Exercise
Return exactly the span of lines in the following data that opens with the line containing "This screenshot has width=1372, height=873." and closes with the line containing "Enable the Bildrauschen checkbox". Include nothing else.

++++ Listed entries

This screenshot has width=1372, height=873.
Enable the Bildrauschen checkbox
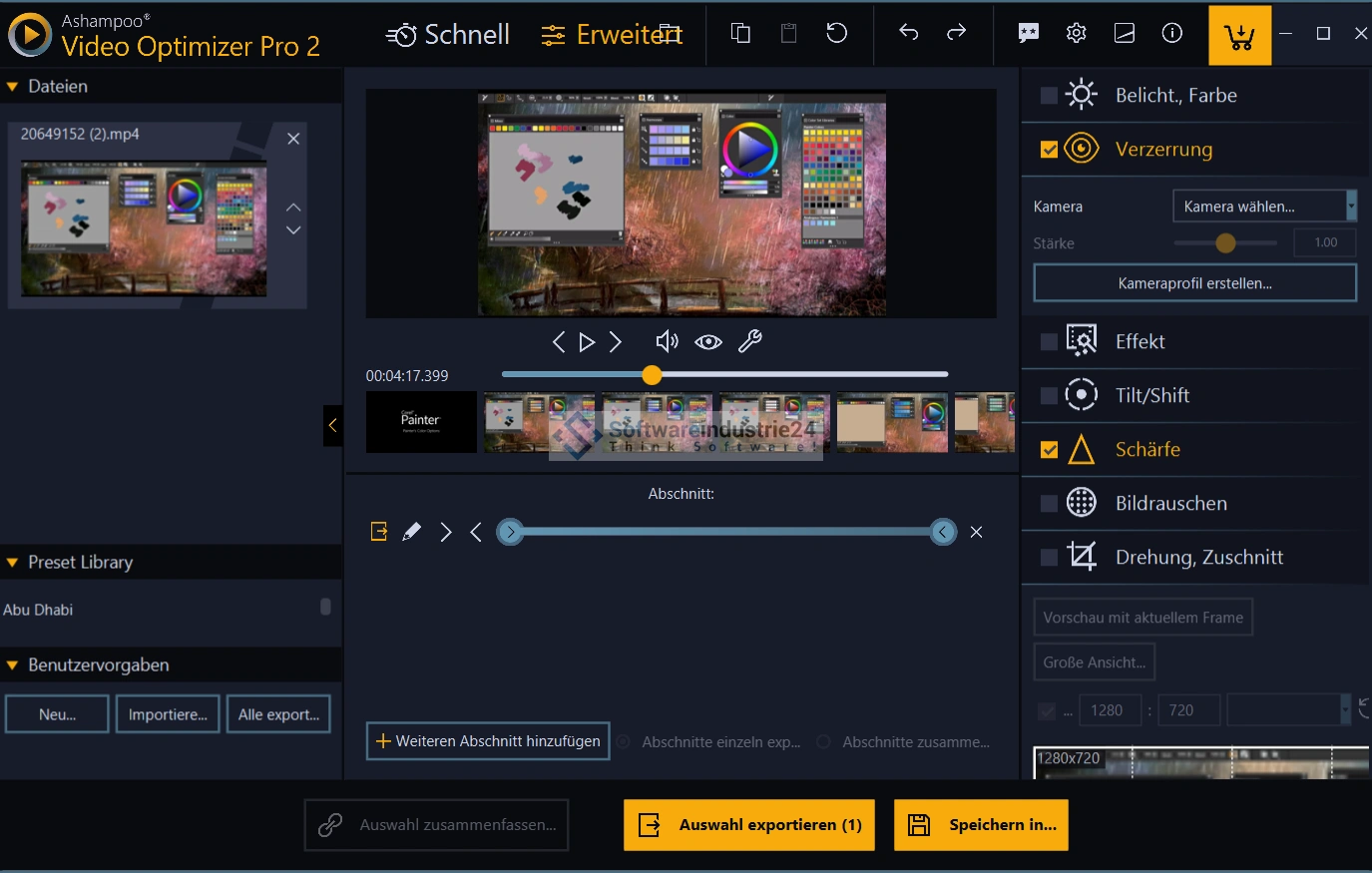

++++++++
++++ Listed entries

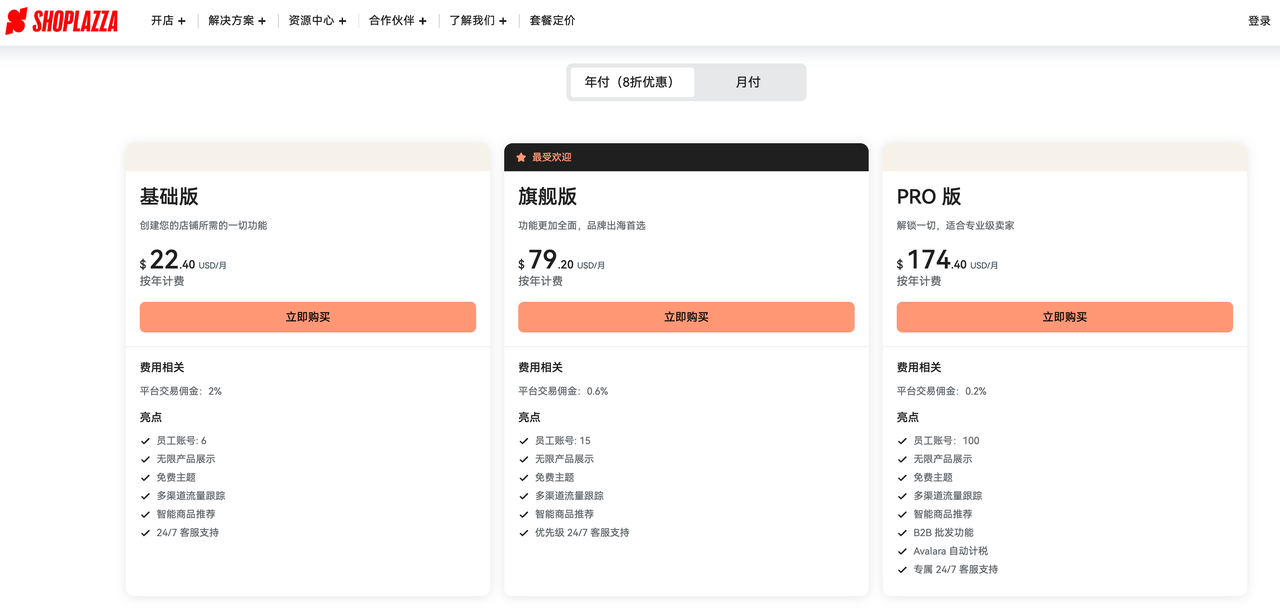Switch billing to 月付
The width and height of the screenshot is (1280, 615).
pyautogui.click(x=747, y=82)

++++++++

Exercise output
This screenshot has width=1372, height=873.
Enable the Bildrauschen checkbox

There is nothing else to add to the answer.